The 72-year-old believes he, assistant Marco Tardelli and their staff completed the latest phase of their mission when they guided their side into the Euro 2012 finals last night.
Trapattoni said: "We said we did not want to put any pressure on the FAI but in the future, we will talk about this. It was important for us to have clarity.
"We are all responsible people and we were aware that had we failed with qualification, things could have gone differently. But now, there is clarity on both sides.
"I have said I think we deserve a new agreement, Marco and myself. We are now happy with the squad. We find new players in almost every game.
"We have done what we were asked to do by the FAI and the Irish people. They chose us for this reason and I think we have given the perfect answer with qualification."
John Delaney, chief executive of the Football Association of Ireland, indicated last night that the board would meet within the next couple of weeks and talks with Trapattoni would follow.
The Italian and his staff are part-funded by businessman Denis O'Brien, and have already taken two pay cuts with Ireland's financial difficulties biting deep.
There has been speculation that a significantly reduced package could be on the table.
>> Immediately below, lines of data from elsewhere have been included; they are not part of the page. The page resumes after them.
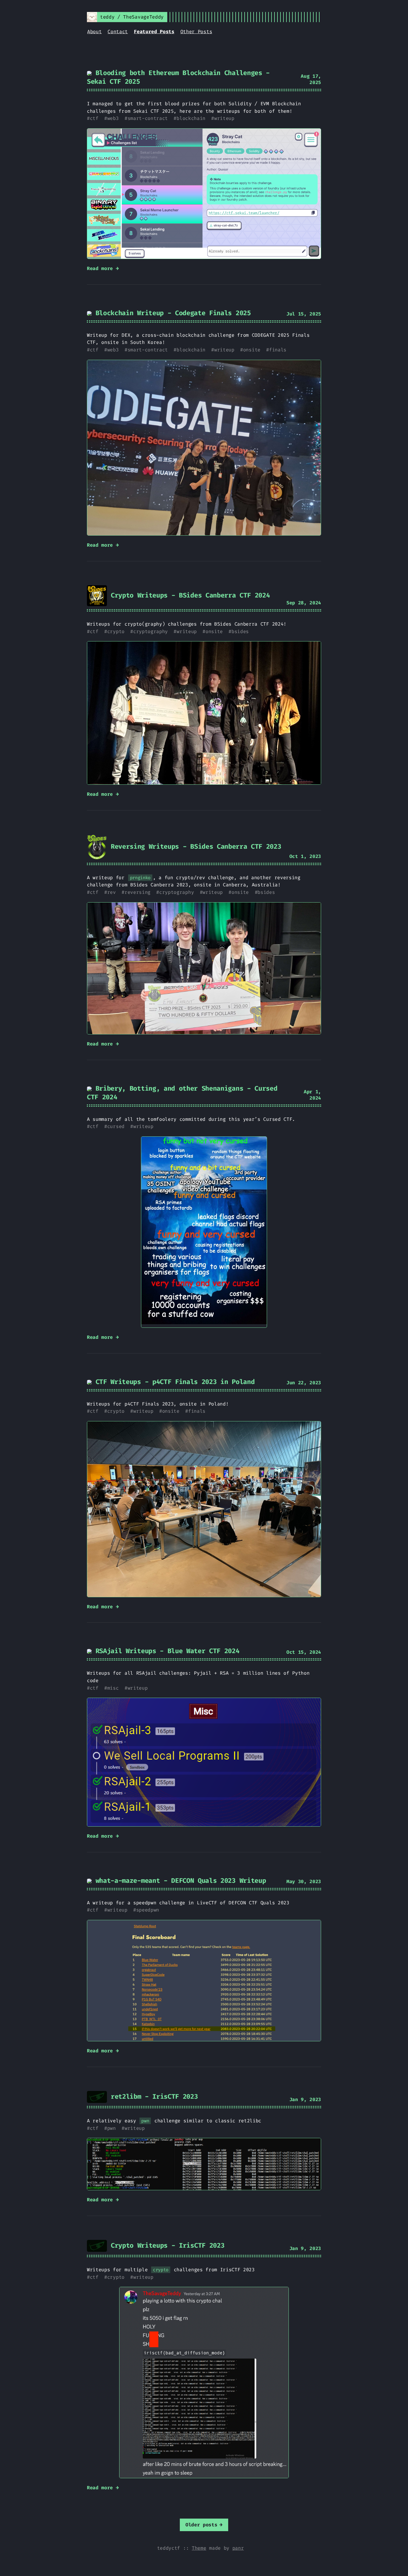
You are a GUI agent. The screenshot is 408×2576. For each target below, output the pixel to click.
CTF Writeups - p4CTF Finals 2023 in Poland (173, 1381)
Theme (199, 2548)
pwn (111, 2128)
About (94, 31)
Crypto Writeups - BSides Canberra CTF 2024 (188, 595)
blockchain (191, 118)
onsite (251, 350)
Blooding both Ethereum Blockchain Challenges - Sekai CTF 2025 (178, 77)
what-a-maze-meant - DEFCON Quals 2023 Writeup (179, 1880)
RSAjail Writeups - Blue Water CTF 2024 (166, 1651)
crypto (116, 631)
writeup (224, 118)
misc (113, 1688)
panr (238, 2548)
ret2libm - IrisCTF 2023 (152, 2096)
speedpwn (147, 1910)
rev (111, 892)
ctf (94, 118)
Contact (118, 31)
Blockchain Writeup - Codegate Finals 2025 (171, 313)
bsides (240, 631)
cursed (116, 1126)
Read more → (103, 268)
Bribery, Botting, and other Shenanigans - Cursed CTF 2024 (182, 1092)
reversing (138, 892)
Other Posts (196, 31)
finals (277, 350)
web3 (113, 118)
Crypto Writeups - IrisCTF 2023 (165, 2245)
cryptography (150, 631)
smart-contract (148, 118)
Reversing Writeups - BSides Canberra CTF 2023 (194, 846)
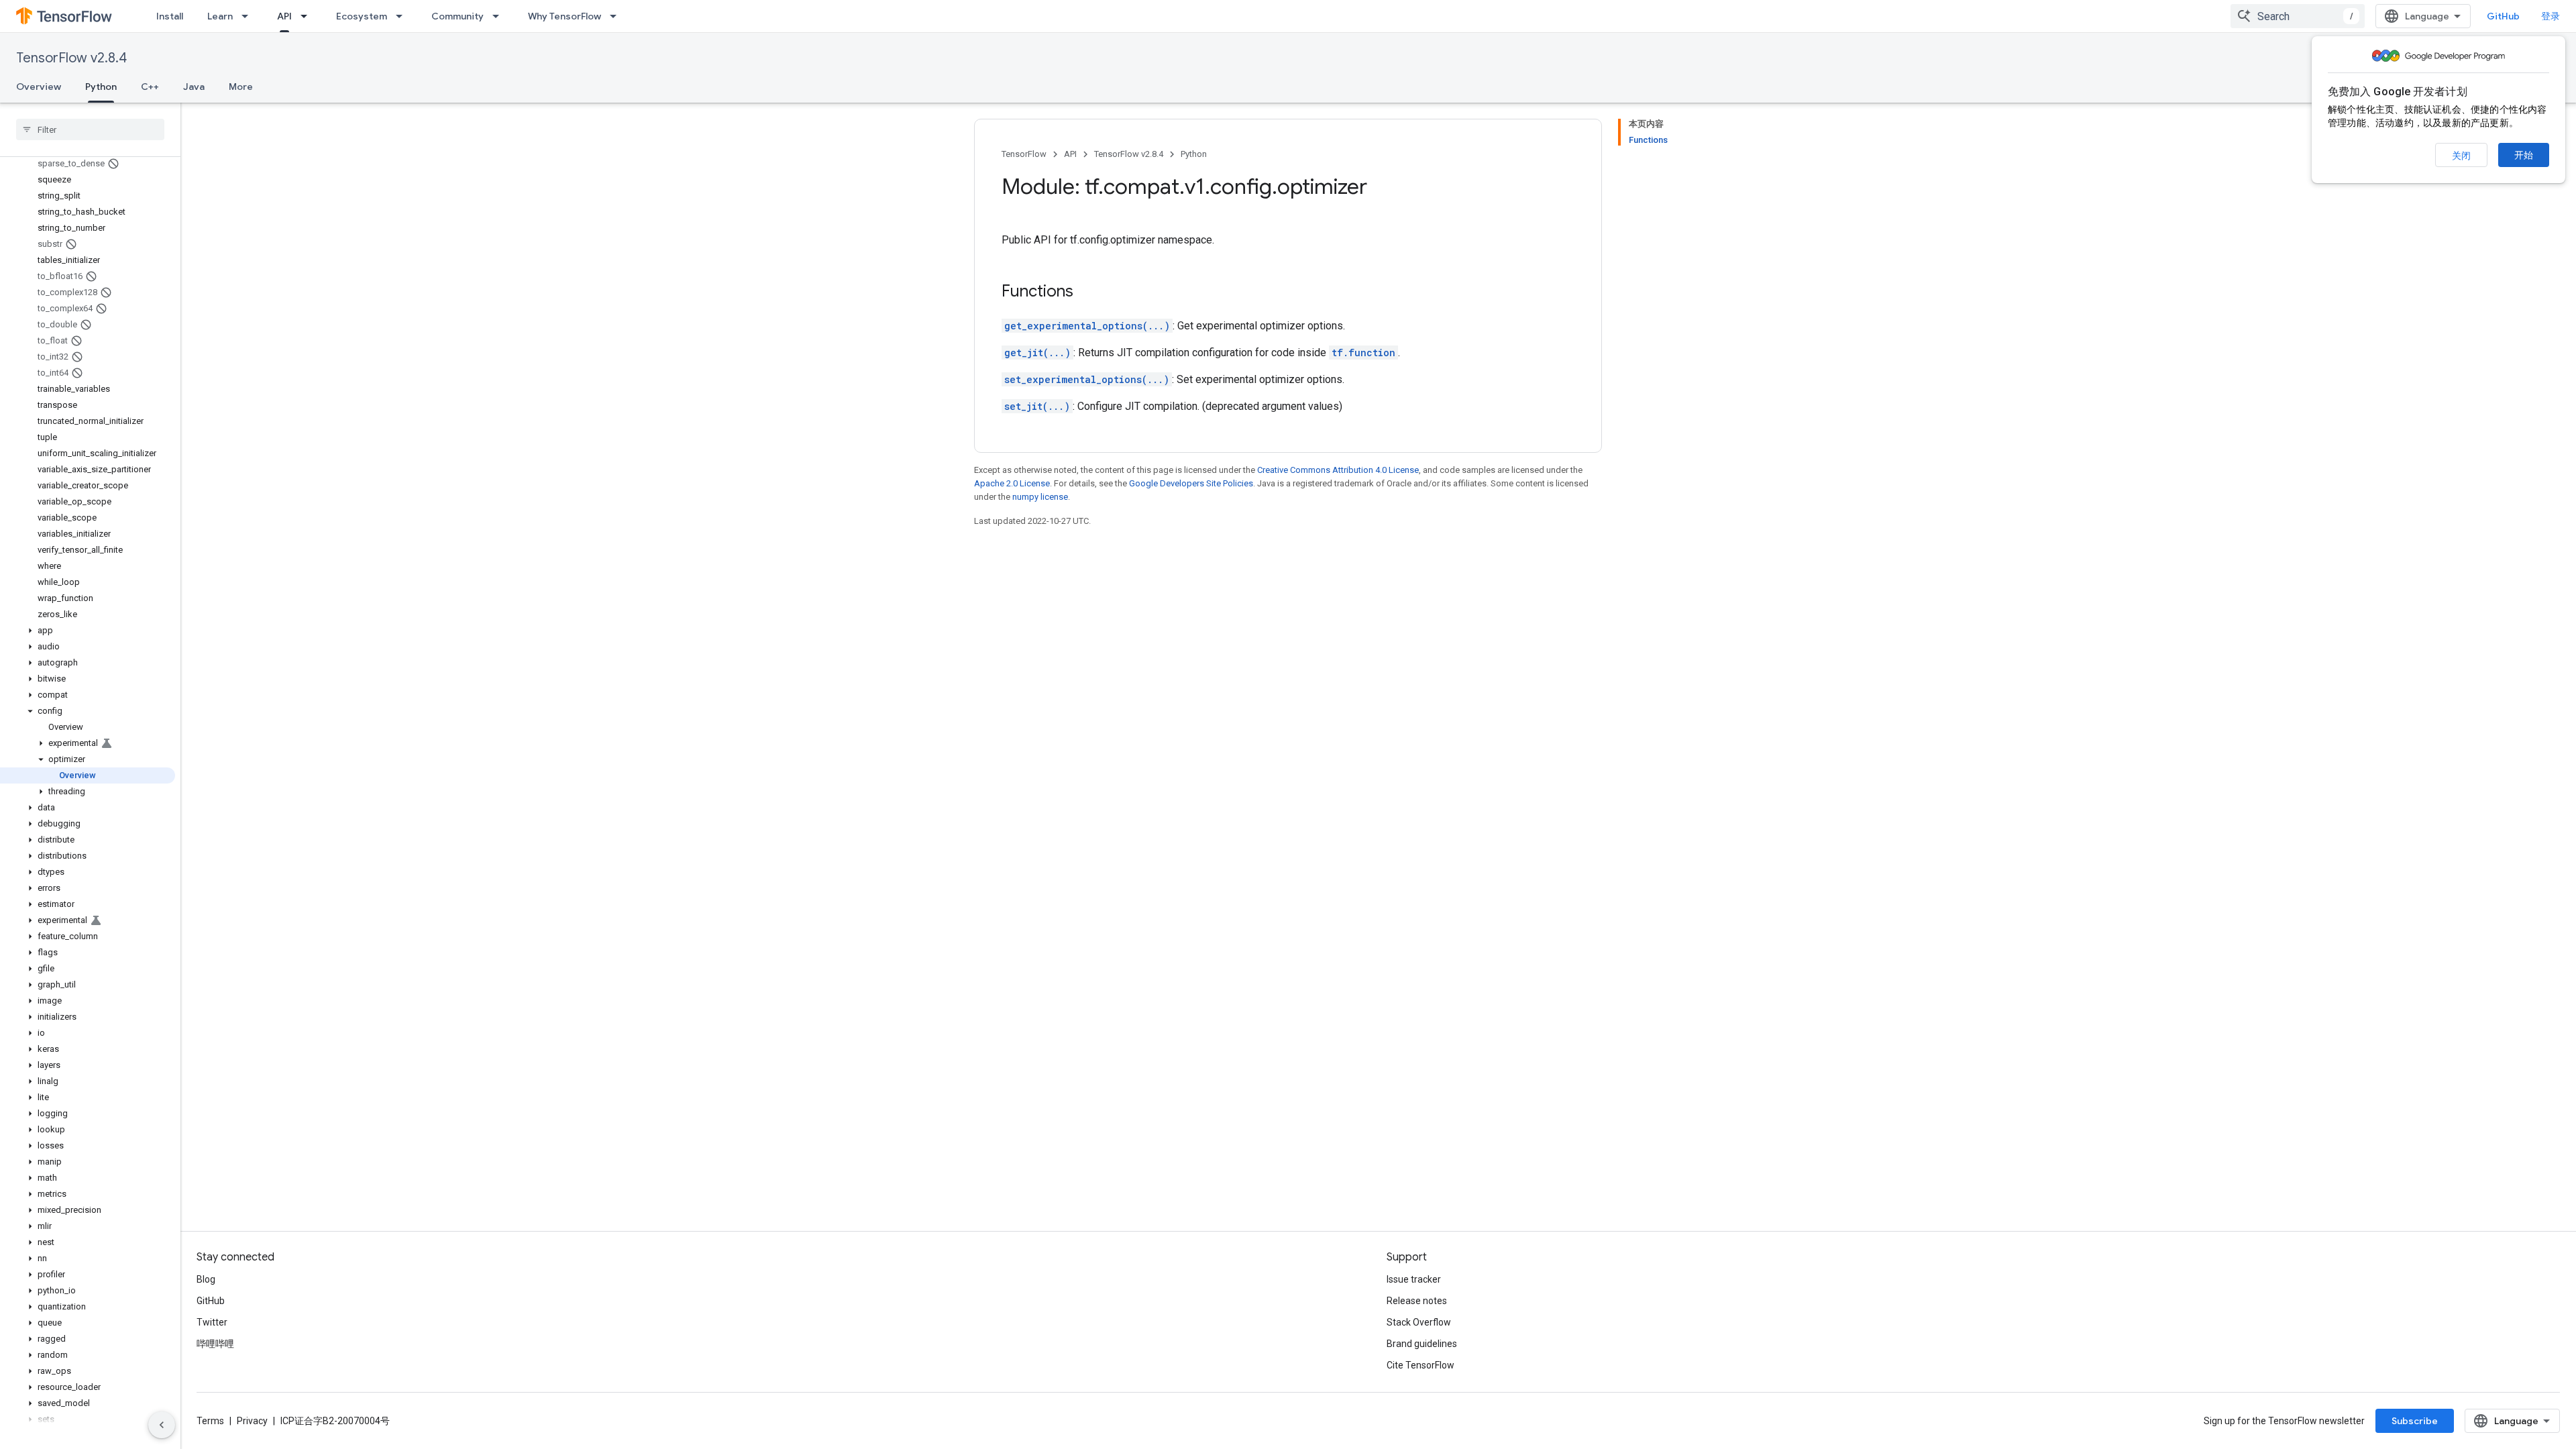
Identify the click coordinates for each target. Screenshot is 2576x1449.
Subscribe (2415, 1421)
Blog (206, 1279)
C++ (150, 86)
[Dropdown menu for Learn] (249, 16)
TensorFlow (1024, 154)
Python (101, 86)
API (284, 16)
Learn (220, 16)
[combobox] (2298, 16)
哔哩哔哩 (215, 1343)
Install (169, 16)
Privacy (252, 1420)
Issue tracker (1414, 1279)
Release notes (1417, 1300)
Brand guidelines (1422, 1343)
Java (194, 86)
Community (457, 16)
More (241, 86)
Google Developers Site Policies (1191, 483)
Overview (38, 86)
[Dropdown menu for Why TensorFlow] (617, 16)
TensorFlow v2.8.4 (71, 58)
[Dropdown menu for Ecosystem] (403, 16)
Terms (210, 1420)
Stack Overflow (1419, 1322)
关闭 (2461, 156)
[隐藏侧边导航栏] (161, 1424)
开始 (2523, 155)
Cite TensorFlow (1420, 1365)
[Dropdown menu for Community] (500, 16)
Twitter (212, 1322)
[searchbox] (90, 129)
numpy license (1040, 497)
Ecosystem (361, 16)
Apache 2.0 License (1012, 483)
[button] (87, 631)
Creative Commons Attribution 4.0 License (1338, 470)
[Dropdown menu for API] (308, 16)
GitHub (2503, 16)
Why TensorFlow (564, 16)
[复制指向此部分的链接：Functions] (1086, 292)
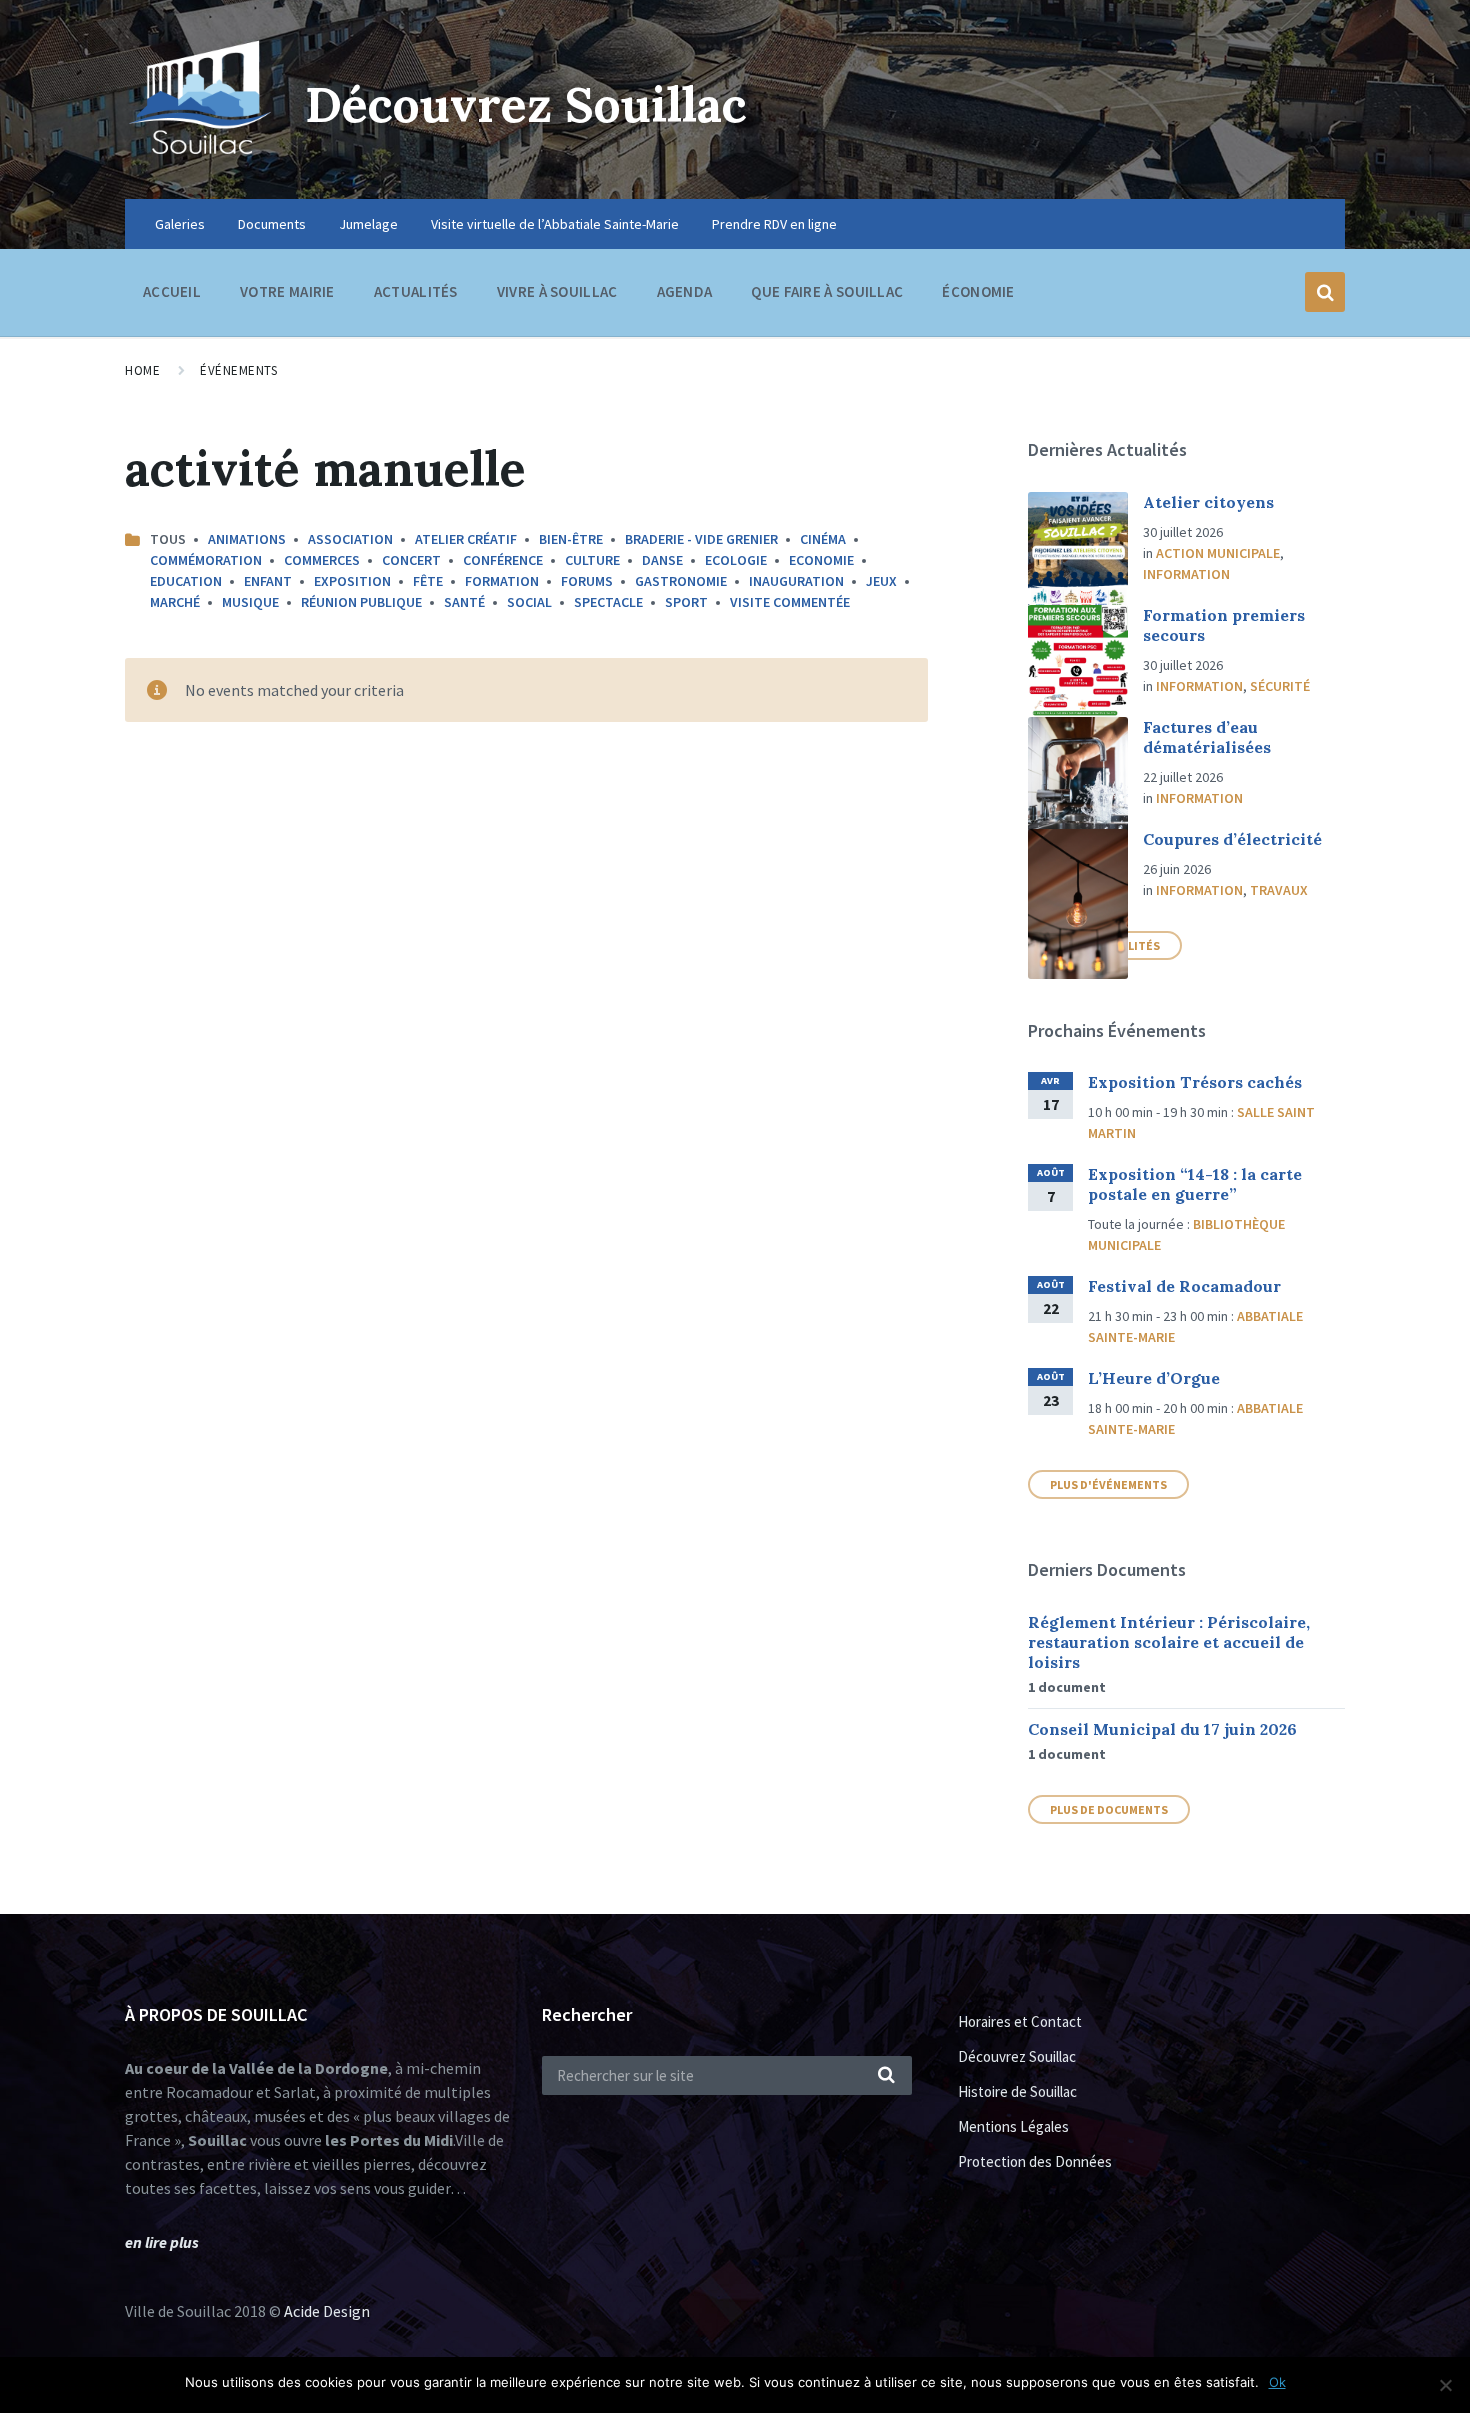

Trapattoni himself has remained, in public at least, relaxed about his contractual situation, preferring instead to concentrate on the two-legged play-off tie against Estonia which secured their passage to Poland and the Ukraine.
However, he has insisted if the worst came to the worst and he could not agree a new deal with Ireland, he would not retire from the game, and having further enhanced his curriculum vitae by ending the Republic qualification drought, he would certainly be in demand.